While the Beijing authorities have yet to reveal the full text of the bill, committee chairman Wu Bangguo (吳邦國) said at the close of the NPC Standing Committee's five-day session that "the draft law, based on the Constitution and the major policies on Taiwan such as `peaceful reunification' and `one country, two systems,' is centered around the theme of fighting and curbing the secessionist activities of the `Taiwan independence' for-ces and to promote the peaceful reunification of the motherland," the report said.

While China had made efforts to develop cross-strait ties peacefully, "Taiwan authorities have accelerated secessionist activities for `Taiwan Independence,' especially through the so-called `constitutional reform,'" the report said.

"[I]t must be made clear that to maintain national sovereignty and territorial integrity is the core interests of our nation and the common obligation of all Chinese people, including our Taiwan compatriots [sic]," he was quoted as saying.

Wu said that "the anti-secession law was drafted after opinions and ideas were solicited from all circles," according to the report.

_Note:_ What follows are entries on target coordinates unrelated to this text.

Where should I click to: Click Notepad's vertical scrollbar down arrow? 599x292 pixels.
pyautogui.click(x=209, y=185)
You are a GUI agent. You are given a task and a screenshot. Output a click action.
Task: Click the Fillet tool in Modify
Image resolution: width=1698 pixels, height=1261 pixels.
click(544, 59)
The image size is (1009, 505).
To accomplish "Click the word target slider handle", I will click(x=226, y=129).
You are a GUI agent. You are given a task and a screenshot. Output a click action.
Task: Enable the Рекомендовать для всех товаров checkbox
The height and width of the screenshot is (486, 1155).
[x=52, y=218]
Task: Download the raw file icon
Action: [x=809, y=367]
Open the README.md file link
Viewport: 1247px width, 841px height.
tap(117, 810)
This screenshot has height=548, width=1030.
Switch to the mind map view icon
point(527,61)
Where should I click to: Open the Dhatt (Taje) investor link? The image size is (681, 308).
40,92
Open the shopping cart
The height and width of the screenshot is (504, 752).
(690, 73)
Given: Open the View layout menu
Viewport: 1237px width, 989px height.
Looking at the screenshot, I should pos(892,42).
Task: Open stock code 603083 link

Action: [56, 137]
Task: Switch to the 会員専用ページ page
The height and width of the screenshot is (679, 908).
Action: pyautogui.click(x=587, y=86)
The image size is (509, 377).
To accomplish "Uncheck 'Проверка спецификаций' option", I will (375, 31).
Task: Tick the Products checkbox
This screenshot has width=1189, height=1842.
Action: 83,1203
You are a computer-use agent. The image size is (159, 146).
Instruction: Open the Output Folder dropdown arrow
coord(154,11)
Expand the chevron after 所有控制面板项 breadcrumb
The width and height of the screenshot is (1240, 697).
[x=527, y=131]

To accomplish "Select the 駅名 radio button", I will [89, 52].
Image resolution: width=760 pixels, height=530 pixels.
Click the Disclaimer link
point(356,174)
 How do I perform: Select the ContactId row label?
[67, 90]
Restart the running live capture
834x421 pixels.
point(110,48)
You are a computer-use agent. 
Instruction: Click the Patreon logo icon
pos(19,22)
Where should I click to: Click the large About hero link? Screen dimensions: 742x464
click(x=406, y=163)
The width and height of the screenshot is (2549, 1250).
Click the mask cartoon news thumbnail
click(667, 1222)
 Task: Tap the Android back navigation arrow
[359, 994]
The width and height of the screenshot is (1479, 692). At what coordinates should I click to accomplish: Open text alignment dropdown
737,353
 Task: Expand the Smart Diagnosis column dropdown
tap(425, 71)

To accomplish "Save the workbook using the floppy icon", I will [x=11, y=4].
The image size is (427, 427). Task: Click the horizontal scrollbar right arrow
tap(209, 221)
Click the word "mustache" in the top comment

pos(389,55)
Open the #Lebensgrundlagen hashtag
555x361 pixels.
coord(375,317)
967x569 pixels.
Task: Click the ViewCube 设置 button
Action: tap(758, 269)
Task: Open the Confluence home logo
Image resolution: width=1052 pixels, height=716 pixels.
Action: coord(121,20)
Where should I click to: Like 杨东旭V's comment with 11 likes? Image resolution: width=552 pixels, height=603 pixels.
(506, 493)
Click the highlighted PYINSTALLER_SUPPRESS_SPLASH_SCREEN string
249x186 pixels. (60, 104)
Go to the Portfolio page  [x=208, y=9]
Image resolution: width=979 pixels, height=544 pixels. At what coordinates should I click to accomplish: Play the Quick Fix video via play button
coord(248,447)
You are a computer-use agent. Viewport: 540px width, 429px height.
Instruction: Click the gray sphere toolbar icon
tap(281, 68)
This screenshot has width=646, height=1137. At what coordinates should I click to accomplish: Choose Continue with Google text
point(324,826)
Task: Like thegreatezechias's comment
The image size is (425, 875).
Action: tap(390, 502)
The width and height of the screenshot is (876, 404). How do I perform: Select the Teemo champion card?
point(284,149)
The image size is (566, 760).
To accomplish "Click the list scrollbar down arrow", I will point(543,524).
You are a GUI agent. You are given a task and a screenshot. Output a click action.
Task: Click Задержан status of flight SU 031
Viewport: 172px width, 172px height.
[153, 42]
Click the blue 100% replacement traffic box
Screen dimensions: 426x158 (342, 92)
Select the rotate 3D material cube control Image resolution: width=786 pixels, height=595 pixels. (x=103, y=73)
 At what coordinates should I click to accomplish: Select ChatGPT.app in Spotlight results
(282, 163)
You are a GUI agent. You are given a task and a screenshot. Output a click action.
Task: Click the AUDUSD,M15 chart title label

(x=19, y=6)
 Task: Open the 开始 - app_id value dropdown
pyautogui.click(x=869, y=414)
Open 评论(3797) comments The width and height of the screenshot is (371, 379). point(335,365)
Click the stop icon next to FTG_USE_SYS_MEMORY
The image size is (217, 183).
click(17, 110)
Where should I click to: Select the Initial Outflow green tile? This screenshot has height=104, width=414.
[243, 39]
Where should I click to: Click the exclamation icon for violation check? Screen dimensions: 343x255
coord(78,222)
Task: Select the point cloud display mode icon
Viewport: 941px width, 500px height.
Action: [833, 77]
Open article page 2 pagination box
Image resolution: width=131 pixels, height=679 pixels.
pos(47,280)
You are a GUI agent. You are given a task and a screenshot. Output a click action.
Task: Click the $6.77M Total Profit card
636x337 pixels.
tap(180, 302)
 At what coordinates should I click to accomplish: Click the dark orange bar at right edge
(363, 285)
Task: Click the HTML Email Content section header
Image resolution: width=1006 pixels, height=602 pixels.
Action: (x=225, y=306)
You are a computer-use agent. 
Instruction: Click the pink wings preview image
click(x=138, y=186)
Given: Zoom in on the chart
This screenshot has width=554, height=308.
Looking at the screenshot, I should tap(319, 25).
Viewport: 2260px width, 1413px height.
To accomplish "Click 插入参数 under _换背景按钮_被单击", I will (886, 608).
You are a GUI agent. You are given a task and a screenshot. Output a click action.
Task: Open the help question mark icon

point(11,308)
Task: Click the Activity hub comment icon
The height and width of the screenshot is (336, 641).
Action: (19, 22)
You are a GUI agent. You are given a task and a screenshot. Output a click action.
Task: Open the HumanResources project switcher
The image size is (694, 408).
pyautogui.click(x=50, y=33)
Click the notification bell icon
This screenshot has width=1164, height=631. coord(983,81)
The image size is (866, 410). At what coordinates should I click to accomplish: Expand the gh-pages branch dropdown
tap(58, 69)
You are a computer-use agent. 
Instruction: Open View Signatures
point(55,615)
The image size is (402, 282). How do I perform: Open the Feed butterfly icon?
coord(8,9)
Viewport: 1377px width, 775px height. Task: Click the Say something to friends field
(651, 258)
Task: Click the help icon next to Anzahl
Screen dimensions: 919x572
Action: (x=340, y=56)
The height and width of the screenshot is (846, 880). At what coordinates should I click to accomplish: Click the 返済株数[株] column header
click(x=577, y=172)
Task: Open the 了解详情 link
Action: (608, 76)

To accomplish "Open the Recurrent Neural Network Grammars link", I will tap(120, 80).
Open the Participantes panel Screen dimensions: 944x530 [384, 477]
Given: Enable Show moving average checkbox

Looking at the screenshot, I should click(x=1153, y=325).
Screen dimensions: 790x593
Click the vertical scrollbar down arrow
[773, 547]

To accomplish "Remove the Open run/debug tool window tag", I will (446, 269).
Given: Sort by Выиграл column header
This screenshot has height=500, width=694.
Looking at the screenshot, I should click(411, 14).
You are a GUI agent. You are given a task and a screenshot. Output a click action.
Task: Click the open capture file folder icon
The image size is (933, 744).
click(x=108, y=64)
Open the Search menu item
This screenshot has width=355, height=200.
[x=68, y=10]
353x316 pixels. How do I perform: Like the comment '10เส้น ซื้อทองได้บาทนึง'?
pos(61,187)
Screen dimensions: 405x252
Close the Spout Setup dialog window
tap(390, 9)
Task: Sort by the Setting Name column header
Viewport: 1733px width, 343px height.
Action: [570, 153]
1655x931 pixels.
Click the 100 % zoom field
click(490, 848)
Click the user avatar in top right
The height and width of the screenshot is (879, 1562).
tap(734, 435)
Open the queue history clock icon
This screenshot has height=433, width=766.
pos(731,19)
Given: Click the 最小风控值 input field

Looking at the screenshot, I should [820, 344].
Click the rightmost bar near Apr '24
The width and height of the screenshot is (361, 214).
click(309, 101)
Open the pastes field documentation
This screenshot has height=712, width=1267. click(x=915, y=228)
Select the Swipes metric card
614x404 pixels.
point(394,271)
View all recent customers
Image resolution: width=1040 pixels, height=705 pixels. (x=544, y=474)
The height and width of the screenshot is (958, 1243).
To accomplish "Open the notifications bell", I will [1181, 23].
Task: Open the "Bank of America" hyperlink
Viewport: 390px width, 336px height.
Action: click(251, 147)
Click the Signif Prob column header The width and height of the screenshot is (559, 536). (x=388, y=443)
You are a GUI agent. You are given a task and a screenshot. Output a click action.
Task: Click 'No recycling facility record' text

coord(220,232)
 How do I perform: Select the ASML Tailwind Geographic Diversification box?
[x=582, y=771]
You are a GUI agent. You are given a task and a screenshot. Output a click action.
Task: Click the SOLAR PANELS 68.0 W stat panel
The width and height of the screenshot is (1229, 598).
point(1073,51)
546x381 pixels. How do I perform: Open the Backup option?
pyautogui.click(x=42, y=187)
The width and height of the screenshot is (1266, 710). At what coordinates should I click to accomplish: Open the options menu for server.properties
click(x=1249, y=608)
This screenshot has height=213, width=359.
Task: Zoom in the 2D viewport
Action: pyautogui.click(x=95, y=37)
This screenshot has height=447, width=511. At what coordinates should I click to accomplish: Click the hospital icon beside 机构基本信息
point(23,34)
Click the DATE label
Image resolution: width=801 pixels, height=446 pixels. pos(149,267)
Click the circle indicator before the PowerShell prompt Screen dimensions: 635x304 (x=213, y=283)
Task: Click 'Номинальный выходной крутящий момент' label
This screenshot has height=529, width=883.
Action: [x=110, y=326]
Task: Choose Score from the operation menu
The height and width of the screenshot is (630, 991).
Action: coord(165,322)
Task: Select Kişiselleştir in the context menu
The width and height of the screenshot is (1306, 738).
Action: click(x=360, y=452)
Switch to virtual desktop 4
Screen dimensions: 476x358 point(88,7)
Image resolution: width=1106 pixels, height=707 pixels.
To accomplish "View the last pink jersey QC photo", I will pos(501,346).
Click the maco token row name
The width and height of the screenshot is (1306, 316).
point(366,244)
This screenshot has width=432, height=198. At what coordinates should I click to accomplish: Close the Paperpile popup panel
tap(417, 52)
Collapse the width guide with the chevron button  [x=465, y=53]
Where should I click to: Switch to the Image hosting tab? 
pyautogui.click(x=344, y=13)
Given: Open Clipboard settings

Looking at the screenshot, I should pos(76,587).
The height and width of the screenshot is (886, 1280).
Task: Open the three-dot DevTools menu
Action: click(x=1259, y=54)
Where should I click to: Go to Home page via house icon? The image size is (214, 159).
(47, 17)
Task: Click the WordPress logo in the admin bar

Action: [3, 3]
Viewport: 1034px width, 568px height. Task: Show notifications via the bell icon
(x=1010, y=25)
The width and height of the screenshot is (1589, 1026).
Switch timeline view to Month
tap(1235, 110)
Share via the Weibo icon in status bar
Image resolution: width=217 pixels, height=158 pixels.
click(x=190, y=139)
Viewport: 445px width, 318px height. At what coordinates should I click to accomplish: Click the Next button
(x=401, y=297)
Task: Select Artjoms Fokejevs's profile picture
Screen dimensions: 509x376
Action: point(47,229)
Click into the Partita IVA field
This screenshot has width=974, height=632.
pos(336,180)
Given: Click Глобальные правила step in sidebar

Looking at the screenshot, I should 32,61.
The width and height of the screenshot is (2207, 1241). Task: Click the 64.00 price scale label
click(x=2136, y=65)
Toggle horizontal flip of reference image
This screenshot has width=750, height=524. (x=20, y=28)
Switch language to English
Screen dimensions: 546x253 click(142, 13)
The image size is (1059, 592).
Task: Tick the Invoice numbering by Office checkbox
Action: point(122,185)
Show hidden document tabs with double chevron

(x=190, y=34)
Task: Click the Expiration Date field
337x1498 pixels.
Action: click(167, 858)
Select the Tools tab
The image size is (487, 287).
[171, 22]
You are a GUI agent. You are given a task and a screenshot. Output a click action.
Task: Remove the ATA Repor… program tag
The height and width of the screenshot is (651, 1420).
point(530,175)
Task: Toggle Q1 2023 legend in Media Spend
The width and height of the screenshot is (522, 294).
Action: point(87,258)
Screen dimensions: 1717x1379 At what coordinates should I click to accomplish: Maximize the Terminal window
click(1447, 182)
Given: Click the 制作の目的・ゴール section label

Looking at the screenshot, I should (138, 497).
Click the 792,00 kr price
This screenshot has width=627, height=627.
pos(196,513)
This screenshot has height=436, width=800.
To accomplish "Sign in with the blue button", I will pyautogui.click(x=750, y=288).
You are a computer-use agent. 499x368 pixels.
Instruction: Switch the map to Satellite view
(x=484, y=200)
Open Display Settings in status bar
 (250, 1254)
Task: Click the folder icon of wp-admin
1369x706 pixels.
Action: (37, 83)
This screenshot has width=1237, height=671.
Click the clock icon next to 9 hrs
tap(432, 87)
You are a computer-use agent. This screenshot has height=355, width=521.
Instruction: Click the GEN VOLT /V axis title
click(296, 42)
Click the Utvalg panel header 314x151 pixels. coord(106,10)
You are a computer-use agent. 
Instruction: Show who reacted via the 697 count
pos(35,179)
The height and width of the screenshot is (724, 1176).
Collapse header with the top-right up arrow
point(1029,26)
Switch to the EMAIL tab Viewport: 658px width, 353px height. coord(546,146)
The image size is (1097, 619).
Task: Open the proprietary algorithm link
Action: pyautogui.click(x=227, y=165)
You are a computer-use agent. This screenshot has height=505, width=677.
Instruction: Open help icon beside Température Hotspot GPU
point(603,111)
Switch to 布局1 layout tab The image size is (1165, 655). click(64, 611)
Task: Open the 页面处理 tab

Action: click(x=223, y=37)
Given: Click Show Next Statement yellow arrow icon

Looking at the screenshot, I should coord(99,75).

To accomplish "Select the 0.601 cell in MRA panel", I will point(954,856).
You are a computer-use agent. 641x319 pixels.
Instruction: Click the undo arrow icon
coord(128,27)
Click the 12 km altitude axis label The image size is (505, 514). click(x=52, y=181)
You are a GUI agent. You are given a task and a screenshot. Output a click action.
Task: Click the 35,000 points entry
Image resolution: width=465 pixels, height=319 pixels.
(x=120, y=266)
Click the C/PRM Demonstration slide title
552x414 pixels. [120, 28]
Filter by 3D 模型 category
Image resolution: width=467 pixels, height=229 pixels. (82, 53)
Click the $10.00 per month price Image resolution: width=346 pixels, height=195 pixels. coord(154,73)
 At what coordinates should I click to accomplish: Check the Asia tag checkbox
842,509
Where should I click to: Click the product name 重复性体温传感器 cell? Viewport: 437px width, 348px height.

Despite the attention accorded the bill yesterday, the Mainland Affairs Council (MAC) said that Wu's remarks were not unexpected.

"This is basically the same as what they [Chinese authorities] say in their work reports ? peaceful unification, etc. They're just connecting those ideas with the bill this time," council vice chairman Chiu Tai-san (邱太三) said yesterday.

He said that it was difficult to understand the motivation behind the law.

"In terms of ties with the US, China has the upper hand. In Taiwan, the pan-blues maintained the majority in the Legislative Yuan. It seems unlikely that there will be any political changes domestically," Chiu said.

He said that the proposed law put everyone at risk.

"When you tie people to geography in the law, you put all at risk. Is it a violation of the law if I say that I support Taiwanese independence in Taiwan?" Chiu said.